## Source information

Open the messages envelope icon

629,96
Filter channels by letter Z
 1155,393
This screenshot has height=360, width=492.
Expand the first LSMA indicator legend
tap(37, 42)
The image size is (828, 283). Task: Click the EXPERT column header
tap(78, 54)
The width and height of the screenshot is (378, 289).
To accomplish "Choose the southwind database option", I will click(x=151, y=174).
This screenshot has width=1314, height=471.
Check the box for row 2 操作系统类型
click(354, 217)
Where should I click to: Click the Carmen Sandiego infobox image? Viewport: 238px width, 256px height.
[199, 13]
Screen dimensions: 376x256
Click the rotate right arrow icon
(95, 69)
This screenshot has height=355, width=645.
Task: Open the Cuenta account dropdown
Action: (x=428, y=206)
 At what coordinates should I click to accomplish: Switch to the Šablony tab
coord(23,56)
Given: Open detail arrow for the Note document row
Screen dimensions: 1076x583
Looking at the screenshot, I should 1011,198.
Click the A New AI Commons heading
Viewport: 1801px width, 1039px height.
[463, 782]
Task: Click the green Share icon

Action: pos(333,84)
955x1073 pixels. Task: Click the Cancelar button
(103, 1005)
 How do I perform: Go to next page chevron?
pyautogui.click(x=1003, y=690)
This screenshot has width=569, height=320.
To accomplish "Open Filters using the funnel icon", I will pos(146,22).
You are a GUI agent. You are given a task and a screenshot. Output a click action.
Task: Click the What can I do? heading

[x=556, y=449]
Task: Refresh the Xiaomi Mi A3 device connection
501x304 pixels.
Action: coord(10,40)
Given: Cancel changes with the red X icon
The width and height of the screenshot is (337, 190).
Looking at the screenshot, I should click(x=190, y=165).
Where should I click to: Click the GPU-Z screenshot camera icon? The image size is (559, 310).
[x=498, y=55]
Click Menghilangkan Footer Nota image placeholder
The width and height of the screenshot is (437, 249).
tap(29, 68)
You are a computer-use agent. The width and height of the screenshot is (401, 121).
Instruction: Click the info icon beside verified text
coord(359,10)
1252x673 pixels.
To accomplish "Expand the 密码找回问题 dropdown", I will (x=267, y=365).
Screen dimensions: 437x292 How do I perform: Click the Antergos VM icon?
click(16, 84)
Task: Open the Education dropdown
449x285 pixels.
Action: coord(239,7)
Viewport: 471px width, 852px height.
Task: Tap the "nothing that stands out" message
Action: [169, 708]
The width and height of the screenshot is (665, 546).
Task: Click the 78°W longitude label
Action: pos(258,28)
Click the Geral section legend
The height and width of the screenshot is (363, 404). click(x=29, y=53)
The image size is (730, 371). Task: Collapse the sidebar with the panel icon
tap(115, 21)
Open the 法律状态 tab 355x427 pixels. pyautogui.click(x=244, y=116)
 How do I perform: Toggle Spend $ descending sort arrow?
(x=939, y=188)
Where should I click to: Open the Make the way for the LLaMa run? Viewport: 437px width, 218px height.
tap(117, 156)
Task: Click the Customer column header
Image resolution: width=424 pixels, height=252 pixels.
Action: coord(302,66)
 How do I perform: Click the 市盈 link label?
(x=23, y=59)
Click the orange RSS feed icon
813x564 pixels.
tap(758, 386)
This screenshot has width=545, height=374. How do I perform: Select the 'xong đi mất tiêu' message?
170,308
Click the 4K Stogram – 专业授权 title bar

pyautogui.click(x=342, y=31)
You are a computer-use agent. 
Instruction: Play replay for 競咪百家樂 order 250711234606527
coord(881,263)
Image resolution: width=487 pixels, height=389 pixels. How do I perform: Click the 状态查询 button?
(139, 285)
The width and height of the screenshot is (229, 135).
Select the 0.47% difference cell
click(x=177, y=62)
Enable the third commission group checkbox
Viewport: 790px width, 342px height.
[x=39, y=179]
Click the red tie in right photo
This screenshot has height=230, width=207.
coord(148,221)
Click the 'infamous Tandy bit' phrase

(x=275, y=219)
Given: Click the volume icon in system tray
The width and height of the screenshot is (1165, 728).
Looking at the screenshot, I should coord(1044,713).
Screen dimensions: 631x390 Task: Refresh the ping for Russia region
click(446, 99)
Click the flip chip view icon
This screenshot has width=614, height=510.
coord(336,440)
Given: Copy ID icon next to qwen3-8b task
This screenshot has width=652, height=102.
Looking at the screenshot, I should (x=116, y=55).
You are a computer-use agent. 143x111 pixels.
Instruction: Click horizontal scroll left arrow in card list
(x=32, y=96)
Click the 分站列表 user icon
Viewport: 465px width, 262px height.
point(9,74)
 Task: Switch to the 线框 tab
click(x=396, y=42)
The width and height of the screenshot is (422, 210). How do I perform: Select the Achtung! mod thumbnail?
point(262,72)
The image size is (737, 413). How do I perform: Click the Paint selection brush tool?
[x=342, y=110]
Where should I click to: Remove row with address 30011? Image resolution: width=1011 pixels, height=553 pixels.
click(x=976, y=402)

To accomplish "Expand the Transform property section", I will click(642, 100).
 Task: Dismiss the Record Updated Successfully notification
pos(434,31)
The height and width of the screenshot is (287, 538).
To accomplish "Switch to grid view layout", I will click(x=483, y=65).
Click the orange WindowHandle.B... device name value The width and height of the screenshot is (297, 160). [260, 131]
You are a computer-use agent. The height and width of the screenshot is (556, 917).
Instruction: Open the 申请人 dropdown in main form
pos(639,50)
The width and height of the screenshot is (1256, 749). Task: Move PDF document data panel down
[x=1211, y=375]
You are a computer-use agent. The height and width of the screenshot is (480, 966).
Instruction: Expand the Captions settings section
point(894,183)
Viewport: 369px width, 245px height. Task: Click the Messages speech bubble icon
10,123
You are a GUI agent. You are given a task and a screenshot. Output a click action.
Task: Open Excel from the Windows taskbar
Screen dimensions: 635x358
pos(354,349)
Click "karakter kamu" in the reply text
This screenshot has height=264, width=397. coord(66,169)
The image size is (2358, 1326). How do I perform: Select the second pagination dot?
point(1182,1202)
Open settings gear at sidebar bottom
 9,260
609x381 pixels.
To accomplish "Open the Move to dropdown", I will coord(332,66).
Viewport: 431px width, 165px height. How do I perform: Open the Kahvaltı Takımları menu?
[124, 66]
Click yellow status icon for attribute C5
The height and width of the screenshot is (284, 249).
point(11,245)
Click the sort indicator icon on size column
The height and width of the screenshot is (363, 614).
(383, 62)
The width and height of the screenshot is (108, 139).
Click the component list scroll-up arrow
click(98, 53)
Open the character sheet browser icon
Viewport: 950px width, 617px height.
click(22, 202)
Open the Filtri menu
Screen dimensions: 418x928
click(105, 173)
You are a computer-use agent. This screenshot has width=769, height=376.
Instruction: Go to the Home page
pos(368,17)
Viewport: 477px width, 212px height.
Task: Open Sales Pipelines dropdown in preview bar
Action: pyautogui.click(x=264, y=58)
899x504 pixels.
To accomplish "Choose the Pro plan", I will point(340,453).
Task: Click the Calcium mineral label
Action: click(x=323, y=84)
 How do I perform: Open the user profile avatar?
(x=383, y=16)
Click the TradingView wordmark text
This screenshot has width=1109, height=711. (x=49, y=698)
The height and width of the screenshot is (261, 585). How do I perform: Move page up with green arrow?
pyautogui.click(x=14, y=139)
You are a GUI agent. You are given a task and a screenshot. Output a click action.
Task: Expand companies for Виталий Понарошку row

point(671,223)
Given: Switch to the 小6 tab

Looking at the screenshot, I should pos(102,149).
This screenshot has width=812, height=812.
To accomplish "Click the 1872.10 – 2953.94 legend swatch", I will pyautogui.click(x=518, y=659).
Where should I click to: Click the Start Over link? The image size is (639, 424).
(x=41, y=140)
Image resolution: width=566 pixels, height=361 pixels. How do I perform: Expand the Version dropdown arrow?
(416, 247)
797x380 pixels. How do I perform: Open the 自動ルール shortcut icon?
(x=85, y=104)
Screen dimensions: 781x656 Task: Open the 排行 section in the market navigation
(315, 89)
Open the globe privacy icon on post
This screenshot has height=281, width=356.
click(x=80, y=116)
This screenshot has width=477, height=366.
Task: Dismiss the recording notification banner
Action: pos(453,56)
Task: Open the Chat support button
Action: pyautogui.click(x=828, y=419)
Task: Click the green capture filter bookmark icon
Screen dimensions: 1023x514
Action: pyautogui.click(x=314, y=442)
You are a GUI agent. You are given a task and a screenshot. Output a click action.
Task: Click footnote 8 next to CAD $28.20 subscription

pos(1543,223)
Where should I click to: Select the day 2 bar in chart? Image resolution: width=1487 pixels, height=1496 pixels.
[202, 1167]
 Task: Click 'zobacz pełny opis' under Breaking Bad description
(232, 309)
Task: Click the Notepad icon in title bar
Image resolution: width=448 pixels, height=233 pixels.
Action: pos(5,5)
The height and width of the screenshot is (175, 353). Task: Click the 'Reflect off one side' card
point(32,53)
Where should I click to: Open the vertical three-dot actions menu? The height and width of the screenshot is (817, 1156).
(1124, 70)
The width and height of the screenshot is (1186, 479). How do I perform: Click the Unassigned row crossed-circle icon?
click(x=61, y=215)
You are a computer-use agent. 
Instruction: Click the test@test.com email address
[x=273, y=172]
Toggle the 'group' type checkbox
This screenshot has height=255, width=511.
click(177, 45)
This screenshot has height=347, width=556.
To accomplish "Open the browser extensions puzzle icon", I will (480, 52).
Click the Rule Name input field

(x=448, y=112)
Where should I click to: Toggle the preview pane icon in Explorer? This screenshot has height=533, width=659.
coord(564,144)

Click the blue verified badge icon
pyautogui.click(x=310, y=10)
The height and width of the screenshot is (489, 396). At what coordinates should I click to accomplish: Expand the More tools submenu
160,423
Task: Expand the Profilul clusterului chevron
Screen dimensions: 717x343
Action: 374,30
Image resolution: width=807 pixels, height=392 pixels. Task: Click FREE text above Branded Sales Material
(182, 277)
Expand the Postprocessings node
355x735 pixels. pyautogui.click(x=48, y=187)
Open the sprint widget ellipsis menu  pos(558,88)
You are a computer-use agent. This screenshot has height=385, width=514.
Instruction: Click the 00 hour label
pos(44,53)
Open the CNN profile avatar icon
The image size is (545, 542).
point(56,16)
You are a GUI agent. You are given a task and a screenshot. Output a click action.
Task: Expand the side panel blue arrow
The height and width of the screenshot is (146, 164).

## What the exercise asks
From the line containing "Image resolution: width=807" to the last line of the data above, copy each line exactly and add nothing.

## Written response
Image resolution: width=807 pixels, height=392 pixels. Task: Click FREE text above Branded Sales Material
(182, 277)
Expand the Postprocessings node
355x735 pixels. pyautogui.click(x=48, y=187)
Open the sprint widget ellipsis menu  pos(558,88)
You are a computer-use agent. This screenshot has height=385, width=514.
Instruction: Click the 00 hour label
pos(44,53)
Open the CNN profile avatar icon
The image size is (545, 542).
point(56,16)
You are a GUI agent. You are given a task and a screenshot. Output a click action.
Task: Expand the side panel blue arrow
The height and width of the screenshot is (146, 164).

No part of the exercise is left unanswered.